L’attuale circo dei media, che amplifica ogni errore di Trump e lo costringe continuamente ad intoppare, è diverso dal precedente spettacolo di proporzioni epiche simili: lo scandalo di Monica Lewinsky e del presidente Bill Clinton. Là c’erano indiscrezioni sessuali, un qualcosa che il mondo al di fuori degli Stati Uniti non prende sul serio, come fa invece il pubblico americano; ma lo scandalo attuale, si riferisce a ripetute affermazioni di politici e funzionari statunitensi che hanno rapporti con le potenze straniere.
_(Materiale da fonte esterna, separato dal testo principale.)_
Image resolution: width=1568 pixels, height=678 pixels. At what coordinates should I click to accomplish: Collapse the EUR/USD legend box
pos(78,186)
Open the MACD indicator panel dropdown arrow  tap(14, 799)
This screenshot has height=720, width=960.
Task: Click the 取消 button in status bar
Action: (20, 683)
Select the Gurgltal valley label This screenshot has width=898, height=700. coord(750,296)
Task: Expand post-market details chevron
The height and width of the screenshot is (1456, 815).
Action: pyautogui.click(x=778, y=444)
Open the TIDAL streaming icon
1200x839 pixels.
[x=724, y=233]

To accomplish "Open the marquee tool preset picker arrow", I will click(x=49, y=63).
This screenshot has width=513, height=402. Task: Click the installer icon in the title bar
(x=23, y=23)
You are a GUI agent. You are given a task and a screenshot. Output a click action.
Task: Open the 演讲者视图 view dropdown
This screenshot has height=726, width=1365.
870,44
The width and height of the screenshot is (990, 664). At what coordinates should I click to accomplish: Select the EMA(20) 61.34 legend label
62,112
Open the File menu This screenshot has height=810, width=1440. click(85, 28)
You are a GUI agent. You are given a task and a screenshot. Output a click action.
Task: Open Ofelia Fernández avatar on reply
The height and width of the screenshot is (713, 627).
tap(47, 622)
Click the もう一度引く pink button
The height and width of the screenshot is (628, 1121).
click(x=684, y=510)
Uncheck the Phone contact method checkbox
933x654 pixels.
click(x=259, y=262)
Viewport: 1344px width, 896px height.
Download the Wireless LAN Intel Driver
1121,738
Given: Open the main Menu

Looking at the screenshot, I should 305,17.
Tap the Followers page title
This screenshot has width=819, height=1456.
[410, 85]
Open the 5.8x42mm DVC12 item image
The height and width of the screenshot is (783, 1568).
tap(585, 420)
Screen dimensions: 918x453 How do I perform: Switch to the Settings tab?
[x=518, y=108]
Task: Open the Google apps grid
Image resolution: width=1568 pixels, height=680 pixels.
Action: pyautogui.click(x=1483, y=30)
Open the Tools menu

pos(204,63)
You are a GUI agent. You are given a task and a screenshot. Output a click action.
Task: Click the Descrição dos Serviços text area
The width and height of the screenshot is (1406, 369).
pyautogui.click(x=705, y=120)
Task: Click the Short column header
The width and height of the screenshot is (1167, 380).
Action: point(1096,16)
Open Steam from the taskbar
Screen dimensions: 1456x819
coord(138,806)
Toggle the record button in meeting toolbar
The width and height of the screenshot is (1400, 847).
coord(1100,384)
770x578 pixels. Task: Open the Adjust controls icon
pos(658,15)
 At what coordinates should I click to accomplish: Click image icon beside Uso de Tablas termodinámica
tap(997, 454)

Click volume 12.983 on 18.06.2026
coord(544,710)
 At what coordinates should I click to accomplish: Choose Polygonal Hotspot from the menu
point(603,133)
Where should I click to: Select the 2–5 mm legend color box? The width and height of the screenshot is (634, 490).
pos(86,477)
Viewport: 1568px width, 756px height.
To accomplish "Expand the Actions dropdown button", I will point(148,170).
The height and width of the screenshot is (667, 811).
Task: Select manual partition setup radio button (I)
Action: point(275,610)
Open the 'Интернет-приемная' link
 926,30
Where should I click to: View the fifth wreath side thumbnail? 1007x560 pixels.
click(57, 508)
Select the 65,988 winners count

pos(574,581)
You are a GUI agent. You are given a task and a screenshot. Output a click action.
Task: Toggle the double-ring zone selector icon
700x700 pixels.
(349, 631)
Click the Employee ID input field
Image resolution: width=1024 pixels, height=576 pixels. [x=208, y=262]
I nemici di Trump non lo accusano di essere infedele a sua moglie – lo chiamano mentalmente compromesso, inadatto a governare, facilmente influenzato dai capi stranieri, come Putin ecc… Anche se in realtà al momento non c’è ancora un pezzettino di prova pubblica che la campagna Trump l’anno scorso fosse stata “influenzata dalla Russia”, ma la continua diffusione dell’accusa fa apparire come se le istituzioni americane avessero fallito a fermare un’incursione straniera – e stanno ancora fallendo, perché il rumore che gira intorno alle indagini, supera notevolmente tutto ciò che è stato scoperto.

E, mentre Trump si prepara per il suo primo viaggio estero, questo non è il tipo di pubblicità che gli Stati Uniti – non Trump, ma il paese – ha veramente bisogno. Durante una visita a Washington, il ministro degli esteri tedesco, Sigmar Gabriel, ha reso il punto in modo molto delicato: “Se i cittadini di una vera superpotenza e se l’America è troppo impegnata nei suoi problemi interni, ci sarà un vuoto nella sfera internazionale”, ha dichiarato Gabriel. Una relazione di The Washington Post, sotto un titolo che, forse non sorprende, offre una serie di preoccupazioni simili e accusa Trump e non le altre potenze coinvolte: “I leader europei temono che il caos politico di Trump possa minare il potere Usa”.
Alle elezioni medie degli Stati Uniti mancano ancora 17 mesi, ed è troppo presto per generare il caldo elettorale che sta avvenendo a Washington. Trump, in ogni caso, rimarrà in giro per un bel po’ ancora. Ha bisogno di uno spazio per respirare, quindi il suo visibile panico non danneggia gli interessi degli Stati Uniti più di quanto non abbia già fatto. Anche i nemici politici di Trump devono capire che, aumentando le accuse con ipotesi non ancora accertate, ma estremamente gravi, non stanno favorendo il paese.
Gli investigatori hanno bisogno di tranquillità se devono arrivare al dunque; e il mondo ha bisogno di un’America rassicurante, non di una bolla di sapone che sta diventando sempre più difficile da capire dall’estero per il suo continuo arroccamento nella vita domestica e legale. Gli USA hanno bisogno di una maggiore serietà, un senso comune e meno sbraiti ad ogni angolo di quartiere.